Global Streaming Video Households Top 250 Million

Households worldwide paying for streaming video services exceeds 250 million, according to new data from Strategy Analytics. The firm predicts the number of homes paying for SVOD services such as Netflix and Amazon Prime Video will reach about 300 million by the end of 2018 and more than 450 million by 2022.

Strategy Analytics says average monthly household spending on SVOD increased 5% in 2017 to $9.46, with total number of subs reached 345 million by the end of 2017

Households paying for streaming video used on average 1.39 services, with the United States having the highest penetration of SVOD, including 59% of households using at least one service at the end of 2017.
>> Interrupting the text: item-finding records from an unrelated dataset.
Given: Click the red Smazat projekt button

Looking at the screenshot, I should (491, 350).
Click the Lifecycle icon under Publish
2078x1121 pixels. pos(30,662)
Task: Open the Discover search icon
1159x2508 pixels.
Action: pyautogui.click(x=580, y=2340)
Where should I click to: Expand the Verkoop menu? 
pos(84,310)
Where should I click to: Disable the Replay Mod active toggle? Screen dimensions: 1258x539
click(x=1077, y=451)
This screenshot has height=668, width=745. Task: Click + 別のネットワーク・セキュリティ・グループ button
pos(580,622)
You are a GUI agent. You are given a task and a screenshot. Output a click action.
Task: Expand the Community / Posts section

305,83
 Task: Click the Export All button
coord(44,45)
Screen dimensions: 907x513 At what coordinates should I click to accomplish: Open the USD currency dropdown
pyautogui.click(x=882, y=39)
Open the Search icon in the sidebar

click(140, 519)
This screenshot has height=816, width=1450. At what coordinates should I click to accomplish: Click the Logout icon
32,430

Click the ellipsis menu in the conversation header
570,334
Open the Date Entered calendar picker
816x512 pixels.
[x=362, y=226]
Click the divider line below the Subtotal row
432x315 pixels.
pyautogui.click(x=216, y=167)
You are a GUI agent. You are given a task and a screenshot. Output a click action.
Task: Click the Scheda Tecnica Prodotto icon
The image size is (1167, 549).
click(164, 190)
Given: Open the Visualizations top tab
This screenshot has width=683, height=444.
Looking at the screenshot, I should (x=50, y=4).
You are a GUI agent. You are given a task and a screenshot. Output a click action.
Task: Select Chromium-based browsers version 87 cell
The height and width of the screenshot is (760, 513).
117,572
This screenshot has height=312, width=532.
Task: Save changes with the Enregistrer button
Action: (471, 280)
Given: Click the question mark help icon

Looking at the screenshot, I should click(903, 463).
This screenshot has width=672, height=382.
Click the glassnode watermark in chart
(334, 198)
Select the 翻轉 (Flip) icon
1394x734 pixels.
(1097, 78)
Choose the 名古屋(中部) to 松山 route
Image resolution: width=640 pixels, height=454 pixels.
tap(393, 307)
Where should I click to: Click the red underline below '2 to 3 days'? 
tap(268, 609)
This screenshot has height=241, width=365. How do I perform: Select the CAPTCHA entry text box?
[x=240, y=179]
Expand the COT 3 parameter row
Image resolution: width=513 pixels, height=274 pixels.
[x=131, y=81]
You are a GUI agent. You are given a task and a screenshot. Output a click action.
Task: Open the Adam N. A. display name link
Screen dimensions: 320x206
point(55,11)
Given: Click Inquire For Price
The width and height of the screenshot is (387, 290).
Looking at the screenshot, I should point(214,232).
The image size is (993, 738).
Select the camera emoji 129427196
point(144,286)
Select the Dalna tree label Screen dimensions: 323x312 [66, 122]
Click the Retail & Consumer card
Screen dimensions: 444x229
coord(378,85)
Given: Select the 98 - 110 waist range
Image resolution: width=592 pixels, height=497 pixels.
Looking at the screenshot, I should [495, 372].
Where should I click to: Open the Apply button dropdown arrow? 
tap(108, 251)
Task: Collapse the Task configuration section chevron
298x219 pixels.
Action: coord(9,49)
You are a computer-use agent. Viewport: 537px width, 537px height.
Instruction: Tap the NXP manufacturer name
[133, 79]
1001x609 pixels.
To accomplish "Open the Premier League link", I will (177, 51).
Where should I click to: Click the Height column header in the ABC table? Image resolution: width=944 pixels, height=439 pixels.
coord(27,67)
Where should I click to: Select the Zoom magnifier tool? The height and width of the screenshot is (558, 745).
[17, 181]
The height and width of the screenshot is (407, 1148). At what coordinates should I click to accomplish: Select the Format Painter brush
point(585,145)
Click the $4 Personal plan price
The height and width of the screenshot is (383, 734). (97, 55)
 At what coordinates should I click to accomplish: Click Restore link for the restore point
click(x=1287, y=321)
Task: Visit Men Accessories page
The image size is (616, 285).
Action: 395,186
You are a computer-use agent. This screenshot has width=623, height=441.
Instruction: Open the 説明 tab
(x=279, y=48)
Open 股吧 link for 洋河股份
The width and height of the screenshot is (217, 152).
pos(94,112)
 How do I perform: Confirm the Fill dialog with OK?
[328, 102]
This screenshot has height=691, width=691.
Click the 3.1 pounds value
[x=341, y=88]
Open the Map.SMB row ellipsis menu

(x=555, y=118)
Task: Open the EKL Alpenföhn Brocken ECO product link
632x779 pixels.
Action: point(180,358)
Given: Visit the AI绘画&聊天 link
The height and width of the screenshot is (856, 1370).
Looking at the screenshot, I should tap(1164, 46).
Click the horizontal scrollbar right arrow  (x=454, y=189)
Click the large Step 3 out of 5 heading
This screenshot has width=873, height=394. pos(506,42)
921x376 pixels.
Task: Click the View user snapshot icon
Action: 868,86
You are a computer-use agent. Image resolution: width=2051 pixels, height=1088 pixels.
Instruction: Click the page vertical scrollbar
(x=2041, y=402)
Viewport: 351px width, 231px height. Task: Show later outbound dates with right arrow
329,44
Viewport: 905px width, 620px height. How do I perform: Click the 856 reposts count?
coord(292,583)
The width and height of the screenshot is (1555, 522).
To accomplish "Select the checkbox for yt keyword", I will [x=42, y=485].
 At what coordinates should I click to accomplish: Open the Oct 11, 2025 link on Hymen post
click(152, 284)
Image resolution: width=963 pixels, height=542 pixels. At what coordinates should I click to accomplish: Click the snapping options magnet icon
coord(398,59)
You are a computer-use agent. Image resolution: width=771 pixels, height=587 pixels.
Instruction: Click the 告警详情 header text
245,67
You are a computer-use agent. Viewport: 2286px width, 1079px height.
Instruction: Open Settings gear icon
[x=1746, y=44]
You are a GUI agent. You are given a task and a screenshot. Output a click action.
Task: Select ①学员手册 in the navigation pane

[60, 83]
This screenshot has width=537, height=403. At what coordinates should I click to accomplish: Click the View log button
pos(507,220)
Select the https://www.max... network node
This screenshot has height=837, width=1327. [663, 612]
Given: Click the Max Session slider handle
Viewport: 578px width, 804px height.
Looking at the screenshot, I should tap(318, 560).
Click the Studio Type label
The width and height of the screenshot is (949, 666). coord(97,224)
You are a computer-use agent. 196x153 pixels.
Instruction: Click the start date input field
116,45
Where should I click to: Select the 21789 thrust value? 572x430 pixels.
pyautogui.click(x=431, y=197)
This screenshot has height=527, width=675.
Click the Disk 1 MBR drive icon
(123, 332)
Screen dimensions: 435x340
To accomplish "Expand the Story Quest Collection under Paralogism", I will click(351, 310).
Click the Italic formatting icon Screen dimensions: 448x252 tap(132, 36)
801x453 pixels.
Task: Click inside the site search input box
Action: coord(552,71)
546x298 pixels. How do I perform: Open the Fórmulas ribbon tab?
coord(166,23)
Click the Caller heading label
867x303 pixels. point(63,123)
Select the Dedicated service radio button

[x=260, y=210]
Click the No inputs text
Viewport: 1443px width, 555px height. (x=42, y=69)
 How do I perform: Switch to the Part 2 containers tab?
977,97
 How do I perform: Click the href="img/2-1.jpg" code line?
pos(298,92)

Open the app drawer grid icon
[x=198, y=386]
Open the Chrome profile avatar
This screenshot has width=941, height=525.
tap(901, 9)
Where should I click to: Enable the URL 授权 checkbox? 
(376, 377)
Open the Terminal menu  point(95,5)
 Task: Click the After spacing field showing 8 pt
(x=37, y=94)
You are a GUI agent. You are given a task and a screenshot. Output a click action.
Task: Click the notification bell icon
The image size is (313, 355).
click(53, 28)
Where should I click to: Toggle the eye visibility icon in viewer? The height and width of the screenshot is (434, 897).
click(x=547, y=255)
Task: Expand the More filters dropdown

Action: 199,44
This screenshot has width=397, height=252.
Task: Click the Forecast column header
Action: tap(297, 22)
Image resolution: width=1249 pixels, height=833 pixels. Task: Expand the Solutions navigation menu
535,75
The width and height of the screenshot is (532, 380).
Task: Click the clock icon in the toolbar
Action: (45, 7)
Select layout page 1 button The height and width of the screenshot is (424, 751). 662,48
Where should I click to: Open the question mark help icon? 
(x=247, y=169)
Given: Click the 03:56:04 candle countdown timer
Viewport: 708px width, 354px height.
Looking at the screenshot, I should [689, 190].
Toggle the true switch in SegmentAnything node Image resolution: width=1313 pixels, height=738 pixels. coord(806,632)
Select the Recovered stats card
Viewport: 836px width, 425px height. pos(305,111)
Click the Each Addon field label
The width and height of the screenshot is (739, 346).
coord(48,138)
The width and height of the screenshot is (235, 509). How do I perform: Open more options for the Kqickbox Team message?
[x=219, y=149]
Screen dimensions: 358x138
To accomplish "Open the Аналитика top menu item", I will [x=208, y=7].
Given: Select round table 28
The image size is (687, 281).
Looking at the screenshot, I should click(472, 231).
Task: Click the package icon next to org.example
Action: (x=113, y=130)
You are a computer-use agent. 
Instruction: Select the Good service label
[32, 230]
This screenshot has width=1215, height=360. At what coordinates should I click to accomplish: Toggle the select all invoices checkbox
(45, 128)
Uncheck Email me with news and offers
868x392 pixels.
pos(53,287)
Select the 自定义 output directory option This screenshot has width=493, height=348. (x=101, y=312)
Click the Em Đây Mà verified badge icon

“Streaming video is rapidly becoming a normal part of people’s entertainment options,” Michael Goodman, director, TV & media strategies, said in a statement. “Usage is already at around half of households in the most mature markets and is likely to reach those levels in many other countries in the near future.”

The London-based data incorporated Netflix, Prime Video, Hotstar, IVI.ru, Hulu, Viu and iFlix. It did not include online TV services such as Sky’s NowTV and DirecTV Now.

“Clearly market leaders like Netflix and Amazon will benefit from this trend, but there are also major opportunities for media companies that currently focus on more traditional pay TV and content development business models,” Goodman said.